[What the task asks] Each line of the data that includes "supplier" must be copied.

Data records:
-- -- --

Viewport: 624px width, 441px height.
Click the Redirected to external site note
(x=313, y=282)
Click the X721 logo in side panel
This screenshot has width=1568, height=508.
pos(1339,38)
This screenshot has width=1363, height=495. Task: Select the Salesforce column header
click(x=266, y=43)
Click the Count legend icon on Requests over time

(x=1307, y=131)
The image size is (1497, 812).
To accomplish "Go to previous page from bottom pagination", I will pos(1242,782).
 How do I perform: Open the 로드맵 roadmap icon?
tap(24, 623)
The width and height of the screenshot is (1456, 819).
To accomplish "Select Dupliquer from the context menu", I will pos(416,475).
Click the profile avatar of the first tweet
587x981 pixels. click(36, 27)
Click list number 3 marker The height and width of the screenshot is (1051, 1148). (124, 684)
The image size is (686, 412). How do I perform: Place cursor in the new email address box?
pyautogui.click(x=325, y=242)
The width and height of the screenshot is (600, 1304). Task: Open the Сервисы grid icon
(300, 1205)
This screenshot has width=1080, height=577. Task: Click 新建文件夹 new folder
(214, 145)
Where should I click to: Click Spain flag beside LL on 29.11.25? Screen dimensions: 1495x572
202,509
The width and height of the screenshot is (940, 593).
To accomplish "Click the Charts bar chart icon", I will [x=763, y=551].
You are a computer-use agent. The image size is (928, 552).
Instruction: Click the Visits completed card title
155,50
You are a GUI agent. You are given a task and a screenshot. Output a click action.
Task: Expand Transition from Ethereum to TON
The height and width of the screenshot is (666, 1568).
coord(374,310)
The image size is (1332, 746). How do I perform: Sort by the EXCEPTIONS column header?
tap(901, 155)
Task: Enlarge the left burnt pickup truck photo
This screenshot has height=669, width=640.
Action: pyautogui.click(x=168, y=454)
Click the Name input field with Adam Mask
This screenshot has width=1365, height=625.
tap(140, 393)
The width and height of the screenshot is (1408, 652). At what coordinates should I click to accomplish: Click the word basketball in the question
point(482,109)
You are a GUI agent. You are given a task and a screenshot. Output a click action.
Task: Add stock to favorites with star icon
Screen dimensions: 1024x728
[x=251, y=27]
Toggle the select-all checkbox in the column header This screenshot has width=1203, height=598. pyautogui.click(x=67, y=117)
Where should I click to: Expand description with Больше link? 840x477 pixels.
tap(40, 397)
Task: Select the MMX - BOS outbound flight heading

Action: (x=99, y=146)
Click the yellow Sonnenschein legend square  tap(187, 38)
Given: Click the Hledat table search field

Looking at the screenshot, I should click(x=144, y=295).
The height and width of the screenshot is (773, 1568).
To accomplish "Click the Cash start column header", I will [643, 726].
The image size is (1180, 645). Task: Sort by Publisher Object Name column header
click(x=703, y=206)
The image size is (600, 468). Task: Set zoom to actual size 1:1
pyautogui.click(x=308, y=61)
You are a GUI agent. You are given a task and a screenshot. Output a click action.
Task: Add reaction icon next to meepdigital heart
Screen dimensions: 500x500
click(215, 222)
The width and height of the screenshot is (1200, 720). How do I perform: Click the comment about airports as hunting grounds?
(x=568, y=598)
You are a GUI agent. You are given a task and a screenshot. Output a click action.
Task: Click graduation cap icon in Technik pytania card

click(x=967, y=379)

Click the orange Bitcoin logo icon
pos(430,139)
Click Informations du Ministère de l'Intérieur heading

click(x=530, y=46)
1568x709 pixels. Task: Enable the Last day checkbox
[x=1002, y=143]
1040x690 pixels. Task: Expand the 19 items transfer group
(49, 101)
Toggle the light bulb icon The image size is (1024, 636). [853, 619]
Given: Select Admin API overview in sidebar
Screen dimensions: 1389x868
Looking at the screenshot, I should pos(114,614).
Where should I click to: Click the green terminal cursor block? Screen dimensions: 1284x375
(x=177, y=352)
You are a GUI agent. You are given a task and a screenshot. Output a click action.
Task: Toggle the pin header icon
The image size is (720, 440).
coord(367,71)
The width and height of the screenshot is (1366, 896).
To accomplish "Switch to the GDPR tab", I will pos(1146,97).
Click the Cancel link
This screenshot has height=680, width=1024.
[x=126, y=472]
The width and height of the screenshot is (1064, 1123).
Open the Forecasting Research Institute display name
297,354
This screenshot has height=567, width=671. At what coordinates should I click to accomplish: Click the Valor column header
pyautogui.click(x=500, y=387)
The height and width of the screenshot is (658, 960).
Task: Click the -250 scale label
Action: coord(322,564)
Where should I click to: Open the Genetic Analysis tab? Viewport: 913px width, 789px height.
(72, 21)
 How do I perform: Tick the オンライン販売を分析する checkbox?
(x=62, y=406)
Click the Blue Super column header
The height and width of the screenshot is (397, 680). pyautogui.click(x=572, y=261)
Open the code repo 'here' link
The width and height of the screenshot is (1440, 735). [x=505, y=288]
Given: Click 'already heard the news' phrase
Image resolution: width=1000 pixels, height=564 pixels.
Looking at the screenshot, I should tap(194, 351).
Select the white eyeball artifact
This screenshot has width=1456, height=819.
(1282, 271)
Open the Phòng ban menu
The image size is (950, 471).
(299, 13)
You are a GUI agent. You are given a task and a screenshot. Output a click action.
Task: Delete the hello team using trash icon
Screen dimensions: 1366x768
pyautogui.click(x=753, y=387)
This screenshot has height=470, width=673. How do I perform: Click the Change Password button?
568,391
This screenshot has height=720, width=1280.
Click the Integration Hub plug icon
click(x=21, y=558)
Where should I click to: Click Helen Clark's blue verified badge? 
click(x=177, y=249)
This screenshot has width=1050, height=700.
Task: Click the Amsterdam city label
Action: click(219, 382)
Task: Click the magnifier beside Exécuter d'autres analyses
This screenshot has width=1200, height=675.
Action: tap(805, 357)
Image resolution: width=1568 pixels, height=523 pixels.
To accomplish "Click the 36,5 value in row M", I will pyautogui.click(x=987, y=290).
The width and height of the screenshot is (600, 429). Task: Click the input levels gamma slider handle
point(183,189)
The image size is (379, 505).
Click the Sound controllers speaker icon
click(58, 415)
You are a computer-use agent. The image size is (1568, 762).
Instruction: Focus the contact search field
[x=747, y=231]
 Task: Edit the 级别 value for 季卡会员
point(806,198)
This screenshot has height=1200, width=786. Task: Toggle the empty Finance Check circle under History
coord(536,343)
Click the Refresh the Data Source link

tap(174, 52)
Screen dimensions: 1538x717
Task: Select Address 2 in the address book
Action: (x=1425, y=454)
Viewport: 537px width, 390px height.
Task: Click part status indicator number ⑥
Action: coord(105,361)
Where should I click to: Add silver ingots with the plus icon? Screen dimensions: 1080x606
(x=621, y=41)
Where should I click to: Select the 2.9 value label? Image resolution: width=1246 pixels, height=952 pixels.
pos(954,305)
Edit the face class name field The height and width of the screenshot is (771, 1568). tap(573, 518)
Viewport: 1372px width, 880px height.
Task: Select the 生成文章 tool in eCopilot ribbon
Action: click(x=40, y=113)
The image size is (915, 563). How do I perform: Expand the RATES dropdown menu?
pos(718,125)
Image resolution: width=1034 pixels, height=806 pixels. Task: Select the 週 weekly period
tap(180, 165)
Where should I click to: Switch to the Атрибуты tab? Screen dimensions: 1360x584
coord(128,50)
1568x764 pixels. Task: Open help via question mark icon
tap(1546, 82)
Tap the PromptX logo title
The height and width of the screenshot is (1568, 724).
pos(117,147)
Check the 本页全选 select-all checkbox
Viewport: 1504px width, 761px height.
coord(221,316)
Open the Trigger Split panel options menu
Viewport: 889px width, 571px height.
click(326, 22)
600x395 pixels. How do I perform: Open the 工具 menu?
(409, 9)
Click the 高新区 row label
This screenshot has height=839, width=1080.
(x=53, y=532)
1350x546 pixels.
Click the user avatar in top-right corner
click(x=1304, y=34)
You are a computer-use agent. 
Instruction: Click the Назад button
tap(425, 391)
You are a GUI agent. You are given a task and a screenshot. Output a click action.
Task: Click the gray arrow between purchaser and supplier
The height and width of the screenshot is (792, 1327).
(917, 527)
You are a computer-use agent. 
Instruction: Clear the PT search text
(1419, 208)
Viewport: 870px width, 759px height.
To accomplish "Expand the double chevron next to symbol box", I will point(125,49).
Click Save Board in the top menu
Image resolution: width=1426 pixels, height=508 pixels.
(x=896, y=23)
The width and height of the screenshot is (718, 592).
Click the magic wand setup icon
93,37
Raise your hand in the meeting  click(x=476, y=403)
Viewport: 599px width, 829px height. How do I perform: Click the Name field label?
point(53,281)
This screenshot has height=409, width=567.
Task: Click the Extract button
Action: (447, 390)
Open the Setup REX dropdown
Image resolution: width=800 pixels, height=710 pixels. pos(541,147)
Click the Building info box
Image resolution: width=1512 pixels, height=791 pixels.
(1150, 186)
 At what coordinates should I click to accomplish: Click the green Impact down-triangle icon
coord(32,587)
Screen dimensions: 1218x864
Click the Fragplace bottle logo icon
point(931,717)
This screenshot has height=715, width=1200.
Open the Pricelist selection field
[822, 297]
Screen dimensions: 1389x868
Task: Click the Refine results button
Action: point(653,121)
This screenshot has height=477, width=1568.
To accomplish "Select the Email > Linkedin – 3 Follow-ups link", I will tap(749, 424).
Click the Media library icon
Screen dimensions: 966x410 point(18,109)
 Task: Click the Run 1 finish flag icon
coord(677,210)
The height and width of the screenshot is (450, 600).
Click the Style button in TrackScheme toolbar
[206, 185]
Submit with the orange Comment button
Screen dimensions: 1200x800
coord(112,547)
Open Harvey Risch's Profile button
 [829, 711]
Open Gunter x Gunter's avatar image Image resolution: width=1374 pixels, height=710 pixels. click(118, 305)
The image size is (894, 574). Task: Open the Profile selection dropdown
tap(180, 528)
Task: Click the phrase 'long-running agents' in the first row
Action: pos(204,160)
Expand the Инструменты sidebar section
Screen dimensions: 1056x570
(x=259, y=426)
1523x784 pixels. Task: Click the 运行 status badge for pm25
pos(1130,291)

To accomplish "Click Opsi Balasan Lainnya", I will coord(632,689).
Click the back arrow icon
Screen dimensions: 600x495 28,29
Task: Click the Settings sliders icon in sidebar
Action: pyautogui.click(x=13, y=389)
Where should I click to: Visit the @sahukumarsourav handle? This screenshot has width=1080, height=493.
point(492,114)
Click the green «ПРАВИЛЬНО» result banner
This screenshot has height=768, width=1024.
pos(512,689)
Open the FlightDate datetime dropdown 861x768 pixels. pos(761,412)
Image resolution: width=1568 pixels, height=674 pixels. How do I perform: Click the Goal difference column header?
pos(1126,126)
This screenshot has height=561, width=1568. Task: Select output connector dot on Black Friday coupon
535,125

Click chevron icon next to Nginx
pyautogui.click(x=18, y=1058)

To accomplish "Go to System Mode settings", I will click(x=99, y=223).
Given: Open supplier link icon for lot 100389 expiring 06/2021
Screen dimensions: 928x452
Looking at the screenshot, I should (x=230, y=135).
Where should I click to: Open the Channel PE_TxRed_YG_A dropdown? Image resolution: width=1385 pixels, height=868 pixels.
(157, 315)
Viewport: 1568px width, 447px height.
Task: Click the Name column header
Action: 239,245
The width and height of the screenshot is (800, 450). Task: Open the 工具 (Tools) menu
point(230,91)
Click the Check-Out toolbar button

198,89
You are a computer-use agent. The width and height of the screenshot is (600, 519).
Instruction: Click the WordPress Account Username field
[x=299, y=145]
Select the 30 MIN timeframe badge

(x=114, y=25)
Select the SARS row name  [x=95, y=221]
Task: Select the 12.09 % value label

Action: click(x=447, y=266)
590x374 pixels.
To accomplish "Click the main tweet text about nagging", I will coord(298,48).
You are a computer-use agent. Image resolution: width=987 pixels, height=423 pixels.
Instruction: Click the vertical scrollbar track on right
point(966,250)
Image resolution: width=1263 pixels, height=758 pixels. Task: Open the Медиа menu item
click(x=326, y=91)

-- -- --

[Finished exercise]
Task: Click the gray arrow between purchaser and supplier
Given: Open supplier link icon for lot 100389 expiring 06/2021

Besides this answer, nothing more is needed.